_SELECTED PASSAGE_
Friday, October 17, 2008

Fencing the Border

The Politic
October 15, 2008

A dubious attempt to deter immigrants

By Geri Smith

Geri Smith is the Mexico Bureau Chief and Senior Correspondent for Latin America for BusinessWeek magazine. She has lived in the region for 28 years, covering economic policy, business and industry, and politics. During her time in Mexico, Smith has taken many trips to the U.S.-Mexican border, the most recent of which occurred in January during the final testing of the Bush administration’s proposed “virtual fence.”

Stretching for nearly 2,100 miles from the Pacific Ocean to the Gulf of Mexico, the U.S.-Mexico border meanders through grassy plains, steep can­yons, rattlesnake-infested desert terrain, a muddy river with treacherous currents, and people’s backyards. Apart from the busy official crossings, where billions of dollars in trade and hundreds of thousands of commuters cross daily, much of the border is unmarked and unfenced. With the exception of prosperous San Diego County, there is little to indicate that this is the boundary of the world’s richest nation: ramshackle trailer homes, dusty, unpaved roads, and payday loan shops give this dismal stretch of the U.S. the look of a hardscrabble developing country.

_DATASET CONTENT_
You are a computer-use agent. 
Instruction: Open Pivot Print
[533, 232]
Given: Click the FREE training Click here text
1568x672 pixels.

==

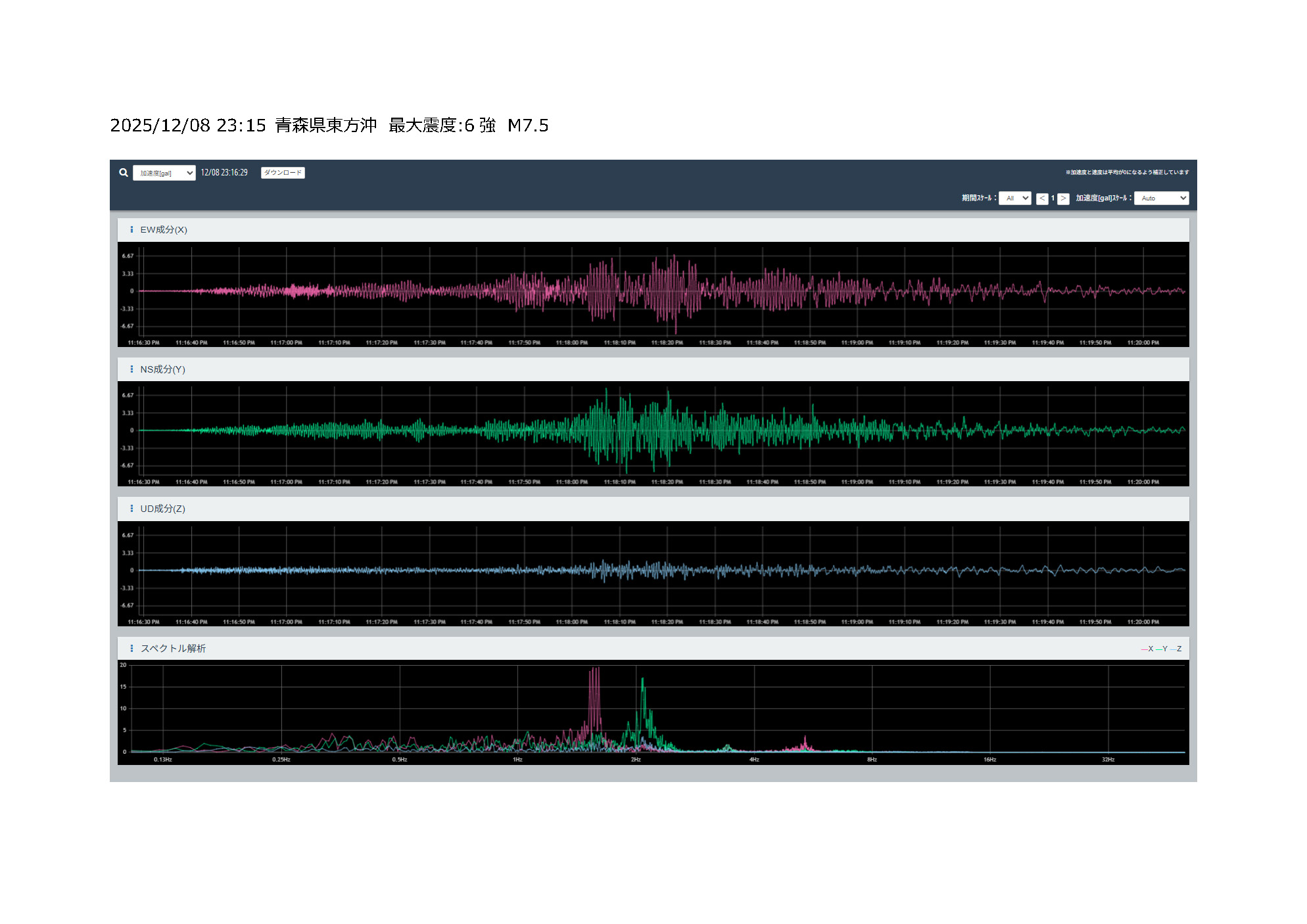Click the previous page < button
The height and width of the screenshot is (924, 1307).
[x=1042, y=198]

_SET TASKS_
1. According to the border fencing article, how far does the U.S.-Mexico border stretch?
2. Can you copy out the lines of the entries between the line holding "Click the previous page < button" and the line holding "[x=1042, y=198]", inclusive, leaving out any pictures?

_OUTPUTS IN ORDER_
1. Nearly 2,100 miles, from the Pacific Ocean to the Gulf of Mexico.

2.
Click the previous page < button
The height and width of the screenshot is (924, 1307).
[x=1042, y=198]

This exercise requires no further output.